By taking the $n$-th root, we get the first part (upper bound) of \eqref{bounds}.

Now to get the lower bound, we make sure the entries of $M$ satisfy $0< M_{ij}<1$. We need only ensure one entry in each column, as $0< M_{ij}<1\implies 0< 1-M_{ij}<1$. So we choose to look at $M_{12}$ and $M_{21}$ because it’ll be just slightly easier.

\[\begin{gather} M_{12}=e_1^TMe_2\\ 0< e_1^TMe_2<1\\ 0< e_1^T\left( I+(\lambda-1)\begin{bmatrix}-1\\1\end{bmatrix} \begin{bmatrix}x_f-1&x_f\end{bmatrix} \right)e_2<1\\ 0< 0+(\lambda-1)(-1)(x_f)<1\\ -\frac{1}{x_f}< \lambda-1<0\\ 1-\frac{1}{x_f}< \lambda<1\\ \left(1-\frac{1}{x_f}\right)^{1}< \lambda<1\\ \end{gather}\]

hhhh

\[\begin{gather} M_{21}=e_2^TMe_1\\ 0< e_2^TMe_1<1\\ 0< e_2^T\left( I+(\lambda-1)\begin{bmatrix}-1\\1\end{bmatrix} \begin{bmatrix}x_f-1&x_f\end{bmatrix} \right)e_1<1\\ 0< 0+(\lambda-1)(1)(x_f-1)<1 \end{gather}\]

We know that $x_f-1< 0$ so we flip the inequality.

\[\begin{gather} -\frac{1}{1-x_f}< \lambda-1<0\\ 1-\frac{1}{1-x_f}< \lambda<1\\ \left(1-\frac{1}{x_f}\right)^{-1}< \lambda<1\\ \end{gather}\]

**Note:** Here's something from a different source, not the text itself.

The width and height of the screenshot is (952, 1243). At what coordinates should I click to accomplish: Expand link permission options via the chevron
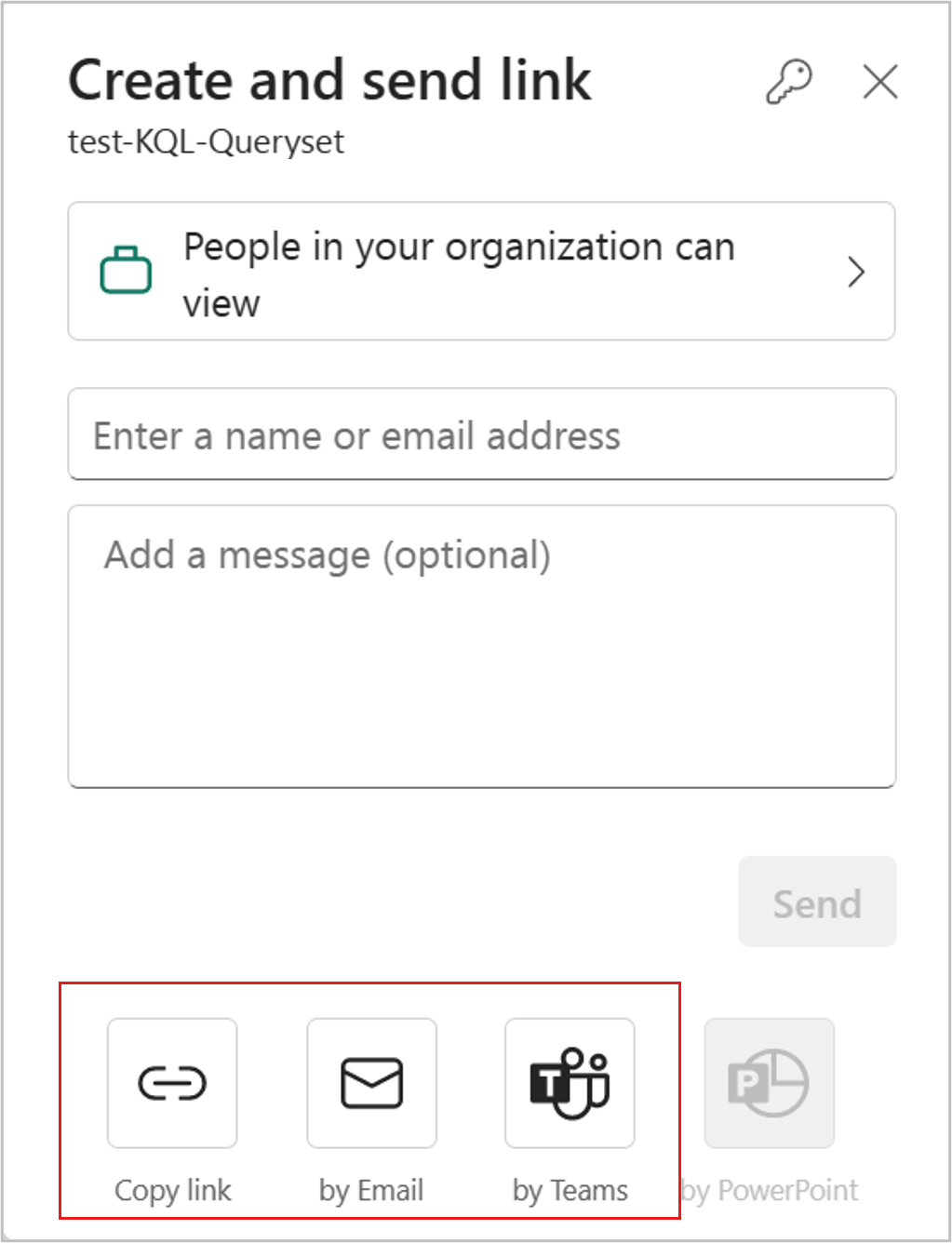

Therefore, for a lower bound on $\lambda$,

\[\begin{equation} \left(1-\frac{1}{x_f}\right)^{\pm1}< \lambda \end{equation}\]

We can simplify this, however. The following are equivalent expressions:

\[\begin{equation} \left(1-\frac{1}{x_f}\right)^{\pm1}< \lambda \implies \frac{|2x_f-1|-1}{|2x_f-1|+1} < \lambda \end{equation}\]

concluding the proof of \eqref{bounds}.